*** Opening EXCERPTED RECORDS ***

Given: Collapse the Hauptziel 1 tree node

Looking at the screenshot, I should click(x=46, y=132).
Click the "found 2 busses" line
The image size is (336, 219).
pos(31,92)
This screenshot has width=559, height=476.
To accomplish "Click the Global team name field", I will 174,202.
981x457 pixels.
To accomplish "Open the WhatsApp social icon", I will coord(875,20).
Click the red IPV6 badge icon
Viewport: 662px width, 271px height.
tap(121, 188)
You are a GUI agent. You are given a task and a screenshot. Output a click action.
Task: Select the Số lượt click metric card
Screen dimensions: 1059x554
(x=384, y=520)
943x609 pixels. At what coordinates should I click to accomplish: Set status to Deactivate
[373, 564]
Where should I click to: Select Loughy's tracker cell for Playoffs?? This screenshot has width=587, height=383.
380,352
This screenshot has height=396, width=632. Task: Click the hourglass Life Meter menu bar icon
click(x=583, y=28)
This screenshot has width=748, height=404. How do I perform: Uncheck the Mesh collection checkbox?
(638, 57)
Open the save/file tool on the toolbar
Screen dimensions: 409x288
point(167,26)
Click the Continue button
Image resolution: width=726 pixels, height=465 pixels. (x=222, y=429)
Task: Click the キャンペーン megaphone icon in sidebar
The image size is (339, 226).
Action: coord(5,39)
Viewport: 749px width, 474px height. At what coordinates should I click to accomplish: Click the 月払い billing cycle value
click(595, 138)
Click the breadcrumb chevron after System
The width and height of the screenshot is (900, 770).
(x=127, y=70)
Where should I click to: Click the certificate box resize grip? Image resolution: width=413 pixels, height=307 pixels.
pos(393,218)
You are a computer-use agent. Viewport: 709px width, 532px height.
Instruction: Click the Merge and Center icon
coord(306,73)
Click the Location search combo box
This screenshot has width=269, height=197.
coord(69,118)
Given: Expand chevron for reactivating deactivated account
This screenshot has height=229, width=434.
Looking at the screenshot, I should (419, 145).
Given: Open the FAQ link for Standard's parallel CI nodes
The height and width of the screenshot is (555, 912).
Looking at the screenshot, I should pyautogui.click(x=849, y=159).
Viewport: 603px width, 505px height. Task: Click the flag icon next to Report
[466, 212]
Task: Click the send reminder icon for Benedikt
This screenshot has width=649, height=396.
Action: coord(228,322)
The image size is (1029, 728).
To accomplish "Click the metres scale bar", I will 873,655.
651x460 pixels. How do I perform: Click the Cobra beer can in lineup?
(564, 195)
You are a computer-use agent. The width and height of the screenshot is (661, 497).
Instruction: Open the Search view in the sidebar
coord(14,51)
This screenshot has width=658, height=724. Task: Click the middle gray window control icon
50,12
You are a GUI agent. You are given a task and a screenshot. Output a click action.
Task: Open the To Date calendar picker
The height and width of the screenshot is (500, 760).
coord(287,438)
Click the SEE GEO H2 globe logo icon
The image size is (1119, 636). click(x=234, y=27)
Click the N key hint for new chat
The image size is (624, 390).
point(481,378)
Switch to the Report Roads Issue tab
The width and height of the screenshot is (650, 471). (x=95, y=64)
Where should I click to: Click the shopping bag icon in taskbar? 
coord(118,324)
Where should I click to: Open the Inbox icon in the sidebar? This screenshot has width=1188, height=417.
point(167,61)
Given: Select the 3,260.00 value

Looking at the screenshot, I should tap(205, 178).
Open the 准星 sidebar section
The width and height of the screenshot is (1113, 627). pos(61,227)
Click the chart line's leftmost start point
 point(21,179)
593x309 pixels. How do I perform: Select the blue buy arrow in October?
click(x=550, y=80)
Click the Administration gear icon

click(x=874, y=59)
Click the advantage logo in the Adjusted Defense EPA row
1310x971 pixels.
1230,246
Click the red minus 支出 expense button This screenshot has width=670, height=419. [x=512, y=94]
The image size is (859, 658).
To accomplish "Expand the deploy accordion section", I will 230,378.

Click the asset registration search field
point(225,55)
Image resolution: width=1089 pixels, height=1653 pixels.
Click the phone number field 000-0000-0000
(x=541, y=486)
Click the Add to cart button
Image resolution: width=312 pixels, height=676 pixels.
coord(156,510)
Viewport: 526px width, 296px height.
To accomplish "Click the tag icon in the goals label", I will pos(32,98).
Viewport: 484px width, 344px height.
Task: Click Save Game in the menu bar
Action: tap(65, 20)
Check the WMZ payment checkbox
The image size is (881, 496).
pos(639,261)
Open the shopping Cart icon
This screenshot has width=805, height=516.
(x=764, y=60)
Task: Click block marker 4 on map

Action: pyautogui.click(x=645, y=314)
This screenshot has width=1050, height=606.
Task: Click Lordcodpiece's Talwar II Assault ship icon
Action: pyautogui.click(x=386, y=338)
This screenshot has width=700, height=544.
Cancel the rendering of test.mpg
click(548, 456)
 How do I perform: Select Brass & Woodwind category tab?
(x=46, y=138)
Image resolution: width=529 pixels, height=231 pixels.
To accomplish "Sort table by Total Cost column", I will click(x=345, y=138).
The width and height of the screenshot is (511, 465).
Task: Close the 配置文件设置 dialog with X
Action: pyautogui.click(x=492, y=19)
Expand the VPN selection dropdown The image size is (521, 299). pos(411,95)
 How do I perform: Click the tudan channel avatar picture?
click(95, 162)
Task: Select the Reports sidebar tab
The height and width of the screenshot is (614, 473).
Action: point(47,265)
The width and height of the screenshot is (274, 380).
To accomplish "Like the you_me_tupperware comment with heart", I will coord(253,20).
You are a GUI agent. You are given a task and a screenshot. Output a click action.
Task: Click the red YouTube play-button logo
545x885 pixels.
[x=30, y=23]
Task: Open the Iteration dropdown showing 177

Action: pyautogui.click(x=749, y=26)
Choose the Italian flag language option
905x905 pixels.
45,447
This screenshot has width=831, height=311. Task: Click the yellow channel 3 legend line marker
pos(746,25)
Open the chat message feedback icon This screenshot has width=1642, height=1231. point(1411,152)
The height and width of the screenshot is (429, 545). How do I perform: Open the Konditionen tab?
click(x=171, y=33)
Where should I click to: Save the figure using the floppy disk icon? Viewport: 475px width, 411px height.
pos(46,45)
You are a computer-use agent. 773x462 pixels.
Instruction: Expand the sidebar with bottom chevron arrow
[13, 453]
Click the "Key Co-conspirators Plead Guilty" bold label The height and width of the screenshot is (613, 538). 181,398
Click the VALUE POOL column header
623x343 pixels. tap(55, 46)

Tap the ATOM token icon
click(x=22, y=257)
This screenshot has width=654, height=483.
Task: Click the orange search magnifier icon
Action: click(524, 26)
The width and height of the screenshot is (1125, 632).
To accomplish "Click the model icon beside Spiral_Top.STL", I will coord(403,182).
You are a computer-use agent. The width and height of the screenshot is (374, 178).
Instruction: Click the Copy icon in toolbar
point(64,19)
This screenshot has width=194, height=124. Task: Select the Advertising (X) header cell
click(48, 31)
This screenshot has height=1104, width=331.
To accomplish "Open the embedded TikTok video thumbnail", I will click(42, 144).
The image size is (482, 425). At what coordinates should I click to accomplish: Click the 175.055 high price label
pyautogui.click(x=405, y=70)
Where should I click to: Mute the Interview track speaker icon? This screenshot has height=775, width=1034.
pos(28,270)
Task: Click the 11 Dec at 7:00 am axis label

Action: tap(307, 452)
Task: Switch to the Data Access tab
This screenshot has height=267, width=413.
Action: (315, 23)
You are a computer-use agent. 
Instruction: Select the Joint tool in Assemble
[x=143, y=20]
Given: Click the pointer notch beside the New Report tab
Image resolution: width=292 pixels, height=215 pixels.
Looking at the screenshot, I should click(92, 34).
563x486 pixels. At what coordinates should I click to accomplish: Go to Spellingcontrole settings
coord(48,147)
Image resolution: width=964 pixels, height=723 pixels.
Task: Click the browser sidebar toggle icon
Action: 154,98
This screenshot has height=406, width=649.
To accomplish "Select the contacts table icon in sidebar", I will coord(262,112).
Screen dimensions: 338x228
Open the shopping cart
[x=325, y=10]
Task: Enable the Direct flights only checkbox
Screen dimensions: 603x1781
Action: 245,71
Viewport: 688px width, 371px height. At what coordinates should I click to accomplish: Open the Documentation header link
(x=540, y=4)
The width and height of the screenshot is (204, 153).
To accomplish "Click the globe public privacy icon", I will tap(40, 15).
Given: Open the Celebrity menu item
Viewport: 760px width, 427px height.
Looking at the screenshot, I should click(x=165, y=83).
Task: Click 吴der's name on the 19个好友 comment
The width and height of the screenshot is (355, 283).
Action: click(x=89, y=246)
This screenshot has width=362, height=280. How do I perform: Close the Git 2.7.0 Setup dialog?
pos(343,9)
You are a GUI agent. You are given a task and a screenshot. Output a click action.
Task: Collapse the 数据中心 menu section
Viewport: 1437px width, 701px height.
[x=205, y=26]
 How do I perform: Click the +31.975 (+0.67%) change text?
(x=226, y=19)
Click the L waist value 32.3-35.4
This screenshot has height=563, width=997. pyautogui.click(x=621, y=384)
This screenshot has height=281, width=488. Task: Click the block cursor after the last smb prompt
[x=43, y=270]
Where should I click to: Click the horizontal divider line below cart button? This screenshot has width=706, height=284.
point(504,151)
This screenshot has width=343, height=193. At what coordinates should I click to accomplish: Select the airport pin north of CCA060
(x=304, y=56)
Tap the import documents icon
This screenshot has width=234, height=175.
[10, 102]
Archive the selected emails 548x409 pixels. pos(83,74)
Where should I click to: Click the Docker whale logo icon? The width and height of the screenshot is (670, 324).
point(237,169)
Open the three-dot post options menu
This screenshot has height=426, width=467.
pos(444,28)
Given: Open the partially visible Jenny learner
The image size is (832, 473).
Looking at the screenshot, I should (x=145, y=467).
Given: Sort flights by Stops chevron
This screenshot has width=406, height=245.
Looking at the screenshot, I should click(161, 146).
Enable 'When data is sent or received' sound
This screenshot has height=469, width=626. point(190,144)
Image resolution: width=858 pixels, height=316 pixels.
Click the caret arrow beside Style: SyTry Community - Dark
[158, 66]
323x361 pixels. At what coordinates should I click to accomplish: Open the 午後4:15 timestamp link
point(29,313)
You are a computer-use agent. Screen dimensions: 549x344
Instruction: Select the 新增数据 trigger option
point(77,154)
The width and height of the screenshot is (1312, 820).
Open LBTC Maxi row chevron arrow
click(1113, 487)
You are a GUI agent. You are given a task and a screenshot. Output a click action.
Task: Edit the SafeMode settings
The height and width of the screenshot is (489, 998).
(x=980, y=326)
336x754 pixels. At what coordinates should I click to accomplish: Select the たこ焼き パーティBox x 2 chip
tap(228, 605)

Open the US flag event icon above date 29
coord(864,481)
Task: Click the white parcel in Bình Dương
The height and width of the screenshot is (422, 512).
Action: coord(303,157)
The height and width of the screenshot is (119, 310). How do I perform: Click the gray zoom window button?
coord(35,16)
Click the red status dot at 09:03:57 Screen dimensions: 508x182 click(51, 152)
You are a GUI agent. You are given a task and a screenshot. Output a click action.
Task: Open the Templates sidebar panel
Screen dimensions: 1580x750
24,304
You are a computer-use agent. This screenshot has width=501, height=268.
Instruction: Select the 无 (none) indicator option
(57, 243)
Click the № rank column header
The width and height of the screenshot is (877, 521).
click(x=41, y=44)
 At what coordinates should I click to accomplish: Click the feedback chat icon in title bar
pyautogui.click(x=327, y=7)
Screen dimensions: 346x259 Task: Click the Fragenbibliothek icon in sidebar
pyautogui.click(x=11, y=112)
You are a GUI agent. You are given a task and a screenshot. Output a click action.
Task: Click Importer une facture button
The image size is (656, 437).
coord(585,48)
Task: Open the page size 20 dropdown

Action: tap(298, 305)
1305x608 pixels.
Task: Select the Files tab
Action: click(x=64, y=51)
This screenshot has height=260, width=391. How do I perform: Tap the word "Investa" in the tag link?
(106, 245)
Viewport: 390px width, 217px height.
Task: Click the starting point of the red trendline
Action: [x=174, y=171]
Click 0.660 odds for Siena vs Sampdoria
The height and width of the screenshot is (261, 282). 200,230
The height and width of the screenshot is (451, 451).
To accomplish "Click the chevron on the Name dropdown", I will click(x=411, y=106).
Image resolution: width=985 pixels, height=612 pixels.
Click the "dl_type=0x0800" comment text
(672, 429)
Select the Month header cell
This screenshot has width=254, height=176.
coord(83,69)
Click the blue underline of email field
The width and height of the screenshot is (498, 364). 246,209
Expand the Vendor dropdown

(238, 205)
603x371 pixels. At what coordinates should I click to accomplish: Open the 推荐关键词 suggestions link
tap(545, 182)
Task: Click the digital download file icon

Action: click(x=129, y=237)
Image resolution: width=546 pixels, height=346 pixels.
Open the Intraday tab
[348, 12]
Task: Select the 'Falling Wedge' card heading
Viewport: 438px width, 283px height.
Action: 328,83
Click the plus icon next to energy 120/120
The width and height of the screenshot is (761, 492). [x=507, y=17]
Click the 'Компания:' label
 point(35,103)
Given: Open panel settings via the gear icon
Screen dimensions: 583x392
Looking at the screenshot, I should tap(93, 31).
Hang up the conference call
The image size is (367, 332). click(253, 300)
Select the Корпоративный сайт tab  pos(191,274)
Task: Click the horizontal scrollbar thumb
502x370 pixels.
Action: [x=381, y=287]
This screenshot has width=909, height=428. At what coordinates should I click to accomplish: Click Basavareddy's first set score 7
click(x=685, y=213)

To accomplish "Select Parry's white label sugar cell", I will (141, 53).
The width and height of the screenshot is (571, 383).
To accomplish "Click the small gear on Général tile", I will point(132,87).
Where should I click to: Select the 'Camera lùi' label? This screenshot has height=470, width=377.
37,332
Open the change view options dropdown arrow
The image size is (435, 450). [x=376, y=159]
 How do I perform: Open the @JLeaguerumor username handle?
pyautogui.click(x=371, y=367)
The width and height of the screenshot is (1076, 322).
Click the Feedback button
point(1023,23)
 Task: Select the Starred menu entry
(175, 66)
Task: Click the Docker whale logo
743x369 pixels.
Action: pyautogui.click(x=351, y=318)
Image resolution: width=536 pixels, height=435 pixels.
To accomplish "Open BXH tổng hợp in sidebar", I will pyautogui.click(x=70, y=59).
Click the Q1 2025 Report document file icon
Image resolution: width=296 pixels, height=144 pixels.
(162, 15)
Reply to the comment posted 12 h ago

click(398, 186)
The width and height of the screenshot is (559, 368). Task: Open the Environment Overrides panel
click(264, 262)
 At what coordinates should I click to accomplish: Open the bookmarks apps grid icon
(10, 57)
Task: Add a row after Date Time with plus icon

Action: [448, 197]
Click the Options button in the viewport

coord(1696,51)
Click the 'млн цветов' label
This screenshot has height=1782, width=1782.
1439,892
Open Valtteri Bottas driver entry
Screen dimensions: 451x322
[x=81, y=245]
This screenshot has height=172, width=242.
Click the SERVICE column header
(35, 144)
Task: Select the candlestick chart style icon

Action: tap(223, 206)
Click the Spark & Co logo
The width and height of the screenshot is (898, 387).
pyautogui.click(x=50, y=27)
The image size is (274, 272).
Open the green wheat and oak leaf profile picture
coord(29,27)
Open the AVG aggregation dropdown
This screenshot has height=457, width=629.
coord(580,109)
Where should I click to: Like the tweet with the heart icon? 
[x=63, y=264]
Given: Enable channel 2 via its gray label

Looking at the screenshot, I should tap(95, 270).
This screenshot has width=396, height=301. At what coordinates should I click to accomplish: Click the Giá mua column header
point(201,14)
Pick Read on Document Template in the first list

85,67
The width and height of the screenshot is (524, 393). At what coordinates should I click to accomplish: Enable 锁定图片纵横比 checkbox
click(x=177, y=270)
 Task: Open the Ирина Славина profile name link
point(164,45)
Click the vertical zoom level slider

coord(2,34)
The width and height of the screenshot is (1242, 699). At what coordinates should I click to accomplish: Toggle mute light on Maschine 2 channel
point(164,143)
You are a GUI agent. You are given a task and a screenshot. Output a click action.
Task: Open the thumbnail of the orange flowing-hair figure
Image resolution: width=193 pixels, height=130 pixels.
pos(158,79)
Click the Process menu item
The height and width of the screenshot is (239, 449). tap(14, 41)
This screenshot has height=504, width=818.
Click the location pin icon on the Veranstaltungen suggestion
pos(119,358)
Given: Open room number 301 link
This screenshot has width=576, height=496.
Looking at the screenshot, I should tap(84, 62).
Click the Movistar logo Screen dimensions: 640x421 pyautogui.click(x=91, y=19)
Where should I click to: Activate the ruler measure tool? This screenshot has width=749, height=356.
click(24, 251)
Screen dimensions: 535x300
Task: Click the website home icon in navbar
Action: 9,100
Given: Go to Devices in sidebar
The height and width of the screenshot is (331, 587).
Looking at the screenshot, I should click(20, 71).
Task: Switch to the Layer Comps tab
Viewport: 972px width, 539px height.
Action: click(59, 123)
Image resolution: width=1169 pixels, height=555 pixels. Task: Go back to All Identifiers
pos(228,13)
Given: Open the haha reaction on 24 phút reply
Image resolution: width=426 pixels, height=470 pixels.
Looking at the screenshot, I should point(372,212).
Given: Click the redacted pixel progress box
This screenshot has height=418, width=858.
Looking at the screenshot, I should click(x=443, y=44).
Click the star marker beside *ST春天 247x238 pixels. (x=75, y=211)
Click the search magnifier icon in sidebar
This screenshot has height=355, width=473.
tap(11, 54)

*** Closing EXCERPTED RECORDS ***

*EXERCISE DIRECTIONS*. In the data above, find the line that contains "Cancel the rendering of test.mpg" and the line that contains "Image resolution: width=529". Repeat exactly those lines and every line between them, and only those.

*EXERCISE ANSWER*.
Cancel the rendering of test.mpg
click(548, 456)
 How do I perform: Select Brass & Woodwind category tab?
(x=46, y=138)
Image resolution: width=529 pixels, height=231 pixels.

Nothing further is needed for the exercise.